■ Instructions for the task: Transcribe the records verbatim, images excluded.

■ Task inputs:

####

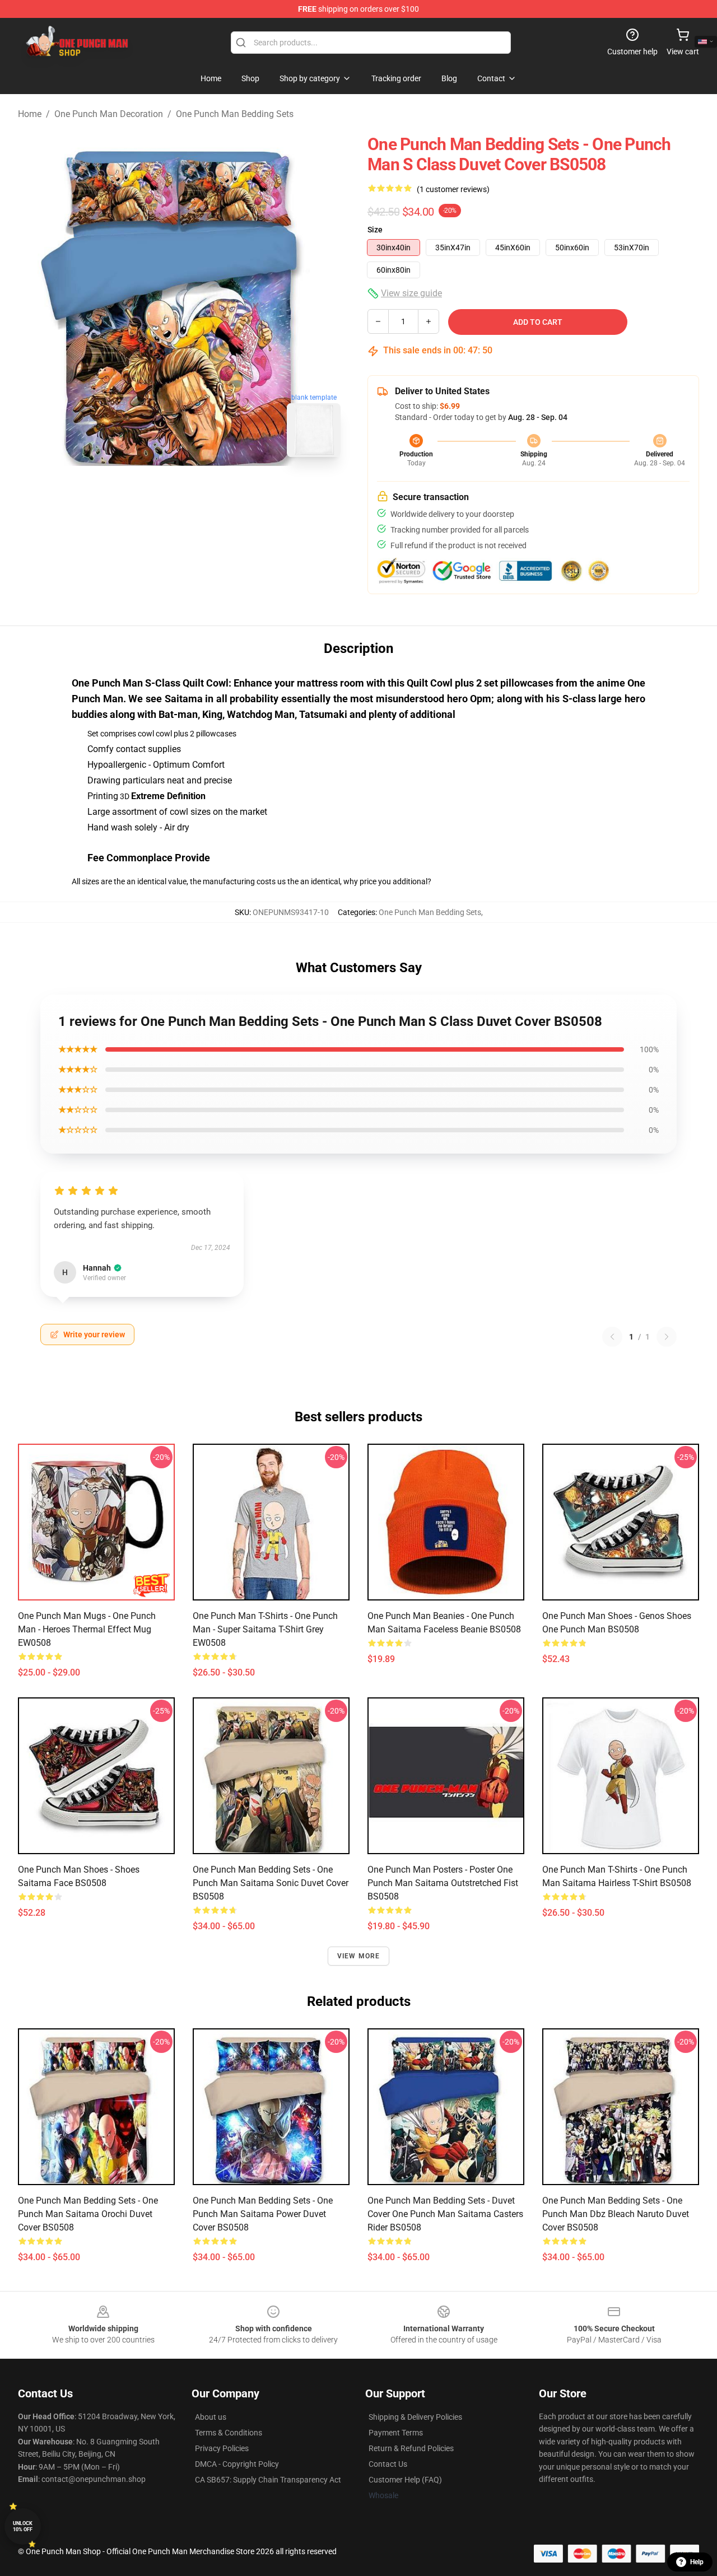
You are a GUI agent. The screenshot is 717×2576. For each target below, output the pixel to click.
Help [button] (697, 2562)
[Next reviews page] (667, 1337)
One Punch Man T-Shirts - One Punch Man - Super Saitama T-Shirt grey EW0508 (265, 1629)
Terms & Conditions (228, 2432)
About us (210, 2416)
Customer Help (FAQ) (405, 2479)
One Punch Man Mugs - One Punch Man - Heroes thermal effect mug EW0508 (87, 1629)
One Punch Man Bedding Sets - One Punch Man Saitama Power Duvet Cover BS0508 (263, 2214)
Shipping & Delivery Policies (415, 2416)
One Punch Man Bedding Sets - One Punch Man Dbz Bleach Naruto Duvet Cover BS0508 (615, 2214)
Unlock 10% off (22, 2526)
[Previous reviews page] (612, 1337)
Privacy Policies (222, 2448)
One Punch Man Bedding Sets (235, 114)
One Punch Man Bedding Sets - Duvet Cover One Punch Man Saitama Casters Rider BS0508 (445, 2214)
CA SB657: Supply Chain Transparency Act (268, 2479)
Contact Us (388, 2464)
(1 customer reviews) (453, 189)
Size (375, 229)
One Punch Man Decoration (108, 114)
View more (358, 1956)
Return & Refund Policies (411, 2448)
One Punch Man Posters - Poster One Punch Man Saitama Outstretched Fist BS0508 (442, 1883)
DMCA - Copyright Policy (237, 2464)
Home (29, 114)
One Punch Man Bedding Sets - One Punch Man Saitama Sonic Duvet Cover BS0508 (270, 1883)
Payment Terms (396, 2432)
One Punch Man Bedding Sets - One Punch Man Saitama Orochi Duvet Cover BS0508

####

■ Result for this task:
You are a GUI agent. The screenshot is 717×2576. For each target below, output the pixel to click.
Help [button] (697, 2562)
[Next reviews page] (667, 1337)
One Punch Man T-Shirts - One Punch Man - Super Saitama T-Shirt grey EW0508 (265, 1629)
Terms & Conditions (228, 2432)
About us (210, 2416)
Customer Help (FAQ) (405, 2479)
One Punch Man Mugs - One Punch Man - Heroes thermal effect mug EW0508 (87, 1629)
One Punch Man Bedding Sets - One Punch Man Saitama Power Duvet Cover BS0508 (263, 2214)
Shipping & Delivery Policies (415, 2416)
One Punch Man Bedding Sets - One Punch Man Dbz Bleach Naruto Duvet Cover BS0508 (615, 2214)
Unlock 10% off (22, 2526)
[Previous reviews page] (612, 1337)
Privacy Policies (222, 2448)
One Punch Man Bedding Sets (235, 114)
One Punch Man Bedding Sets - Duvet Cover One Punch Man Saitama Casters Rider BS0508 (445, 2214)
CA SB657: Supply Chain Transparency Act (268, 2479)
Contact Us (388, 2464)
(1 customer reviews) (453, 189)
Size (375, 229)
One Punch Man Decoration (108, 114)
View more (358, 1956)
Return & Refund Policies (411, 2448)
One Punch Man Posters - Poster One Punch Man Saitama Outstretched Fist BS0508 (442, 1883)
DMCA - Copyright Policy (237, 2464)
Home (29, 114)
One Punch Man Bedding Sets - One Punch Man Saitama Sonic Duvet Cover BS0508 (270, 1883)
Payment Terms (396, 2432)
One Punch Man Bedding Sets - One Punch Man Saitama Orochi Duvet Cover BS0508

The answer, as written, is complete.